COVID-19 has crept in like an invisible terrorist that has taken the world hostage. Randomly, it chooses victims, and with heinous cruelty, it focuses on those already weak and vulnerable. The rest of us are required to co-operate. One wrong move might mean the death of another. Suddenly, words like ‘independent’ and ‘individual’ are exposed for the fraud they are. Our individuality means little if we cannot collaborate with or recognise the importance of ‘all’. Solidarity is what COVID-19 fears the most.

Solidarity can only truly emerge when we deconstruct the barriers that have been set up through toxic narratives. Toxic stories that, sadly, have been propagated through the clever messaging of some politics or the fear-mongering of some religions. Toxic narratives that divide humans into those who matter and those who don’t. Toxic narratives that create a Messiah-complex for the powerful, and diminish those seen as ‘weak’. Toxic narratives that divide us by race, nationality, gender, age, ethnicity, religion … Toxic narratives that do their very best to blind us from one of our great skills of resistance: Love.

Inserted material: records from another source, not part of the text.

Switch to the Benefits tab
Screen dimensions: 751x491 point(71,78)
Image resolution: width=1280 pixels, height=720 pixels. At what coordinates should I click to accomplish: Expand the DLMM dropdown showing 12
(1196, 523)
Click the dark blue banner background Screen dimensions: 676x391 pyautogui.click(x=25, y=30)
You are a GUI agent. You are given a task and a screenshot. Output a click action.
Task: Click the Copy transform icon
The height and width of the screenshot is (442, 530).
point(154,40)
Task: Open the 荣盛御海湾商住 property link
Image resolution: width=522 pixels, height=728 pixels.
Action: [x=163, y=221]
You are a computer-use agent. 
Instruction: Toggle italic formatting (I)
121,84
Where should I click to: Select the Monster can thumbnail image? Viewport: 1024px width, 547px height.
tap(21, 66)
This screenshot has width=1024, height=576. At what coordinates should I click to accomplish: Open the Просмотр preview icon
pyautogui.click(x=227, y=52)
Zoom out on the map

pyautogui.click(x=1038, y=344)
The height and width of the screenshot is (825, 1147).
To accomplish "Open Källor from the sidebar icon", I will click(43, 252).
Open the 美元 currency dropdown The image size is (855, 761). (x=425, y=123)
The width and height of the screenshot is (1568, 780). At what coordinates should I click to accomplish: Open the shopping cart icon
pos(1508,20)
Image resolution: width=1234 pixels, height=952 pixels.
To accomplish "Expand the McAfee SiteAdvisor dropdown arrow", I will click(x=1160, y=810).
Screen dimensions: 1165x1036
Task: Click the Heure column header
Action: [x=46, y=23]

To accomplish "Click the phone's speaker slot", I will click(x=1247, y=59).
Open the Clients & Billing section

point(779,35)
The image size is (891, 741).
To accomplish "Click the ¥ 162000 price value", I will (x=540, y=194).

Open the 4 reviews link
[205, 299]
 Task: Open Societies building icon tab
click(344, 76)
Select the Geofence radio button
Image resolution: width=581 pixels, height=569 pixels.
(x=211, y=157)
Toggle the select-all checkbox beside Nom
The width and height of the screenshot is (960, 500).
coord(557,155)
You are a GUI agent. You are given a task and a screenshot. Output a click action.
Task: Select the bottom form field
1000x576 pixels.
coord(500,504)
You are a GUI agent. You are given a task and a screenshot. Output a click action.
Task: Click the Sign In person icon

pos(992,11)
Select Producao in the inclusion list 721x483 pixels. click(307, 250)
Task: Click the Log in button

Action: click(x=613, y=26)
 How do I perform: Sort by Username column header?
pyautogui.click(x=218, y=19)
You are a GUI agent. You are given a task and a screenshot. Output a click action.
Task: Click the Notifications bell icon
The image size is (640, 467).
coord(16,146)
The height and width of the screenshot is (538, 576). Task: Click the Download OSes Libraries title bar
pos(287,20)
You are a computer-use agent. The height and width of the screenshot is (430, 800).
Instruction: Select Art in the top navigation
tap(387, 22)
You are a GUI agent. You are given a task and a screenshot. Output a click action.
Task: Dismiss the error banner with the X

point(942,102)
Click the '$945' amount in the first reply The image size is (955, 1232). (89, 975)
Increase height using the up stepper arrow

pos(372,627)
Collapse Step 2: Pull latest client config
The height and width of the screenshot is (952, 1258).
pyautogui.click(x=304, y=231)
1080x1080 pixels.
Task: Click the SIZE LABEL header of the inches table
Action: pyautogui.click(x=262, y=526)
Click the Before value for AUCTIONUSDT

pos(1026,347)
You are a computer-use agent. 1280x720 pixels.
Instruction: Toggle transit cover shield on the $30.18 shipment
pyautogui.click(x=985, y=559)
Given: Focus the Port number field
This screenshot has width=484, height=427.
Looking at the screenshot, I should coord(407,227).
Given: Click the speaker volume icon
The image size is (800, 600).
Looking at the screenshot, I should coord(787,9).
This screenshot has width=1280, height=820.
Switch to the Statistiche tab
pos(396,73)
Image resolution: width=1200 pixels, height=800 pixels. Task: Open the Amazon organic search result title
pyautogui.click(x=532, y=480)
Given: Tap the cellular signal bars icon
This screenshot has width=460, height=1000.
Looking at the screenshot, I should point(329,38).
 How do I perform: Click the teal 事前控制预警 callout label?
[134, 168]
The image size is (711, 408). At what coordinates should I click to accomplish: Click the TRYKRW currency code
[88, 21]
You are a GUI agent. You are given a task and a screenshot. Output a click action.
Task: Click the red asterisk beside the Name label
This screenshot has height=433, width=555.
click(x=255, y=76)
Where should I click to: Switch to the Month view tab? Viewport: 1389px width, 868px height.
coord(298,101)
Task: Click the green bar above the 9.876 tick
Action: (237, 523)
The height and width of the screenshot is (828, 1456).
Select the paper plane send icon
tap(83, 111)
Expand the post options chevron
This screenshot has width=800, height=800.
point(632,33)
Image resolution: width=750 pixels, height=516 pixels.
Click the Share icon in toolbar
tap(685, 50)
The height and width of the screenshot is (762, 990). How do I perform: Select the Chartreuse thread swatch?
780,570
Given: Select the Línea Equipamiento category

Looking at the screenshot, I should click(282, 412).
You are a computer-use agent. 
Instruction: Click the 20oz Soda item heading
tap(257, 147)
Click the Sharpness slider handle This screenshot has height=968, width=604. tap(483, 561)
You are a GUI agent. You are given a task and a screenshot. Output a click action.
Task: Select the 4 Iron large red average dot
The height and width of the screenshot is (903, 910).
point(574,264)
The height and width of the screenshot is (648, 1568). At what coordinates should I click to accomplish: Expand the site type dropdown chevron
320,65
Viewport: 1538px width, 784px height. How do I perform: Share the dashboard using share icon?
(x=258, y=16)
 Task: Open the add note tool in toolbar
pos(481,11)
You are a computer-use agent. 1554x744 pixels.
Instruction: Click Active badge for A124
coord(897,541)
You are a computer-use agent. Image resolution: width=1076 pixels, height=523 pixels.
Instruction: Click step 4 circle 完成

When crisis comes knocking we have a choice to make – selfishness or love? A hard choice when we have been conditioned to listen to an alluring and embedded cultural story. A story that attempts to convince us that the pursuit of our own needs and wants is the most important activity if we want to survive. Crisis builds its devastation on that idea. COVID-19 is reliant on selfishness for its survival.

So when Global Crisis comes knocking at our door we have some decisions to make. Each of us decides what meal we serve this viral terrorist. Its favourite meal of human selfishness and greed? Or a lethal dose of sacrificial love?

Love that washes its hands often, so as not to spread the disease to another.
Love that buys just what it needs, and maybe just a little more to give to a neighbour in need.
Love that stays home instead of indulging itself at some packed venue.

Love that goes to great length in order to stand between this terrorist and the vulnerable and says, ‘Not on my watch’.

Love that picks up the phone and checks in on family and neighbours.
Love that gathers the table of life participants with tenderness. It speaks to Fear, Grief, and Anxiety, not with irritation and anger, but gentleness and kindness, recognising their role in protecting our lives.
Love that speaks to all of us in times like this from a sacred text written long ago … that there is nothing greater than love (including a terrorist virus) … that nothing separates us from love (including a terrorist virus) … and that in the end, all things may fail but that both in death and in life, love endures …

Selfishness in these times may bring us momentary comfort until we realise how we have enabled a pandemic and contributed to another person’s heartache. Love, on the other hand, calls us to choose the narrow path, the difficult path, of loving our neighbour as ourselves.

So what do we do when a Global Crisis bashes in our door and interrupts our peaceful lives? We respond by unleashing a virus of our own – a virus of love, kindness, compassion, respect, and consideration. The rest is History … because Love Always Wins.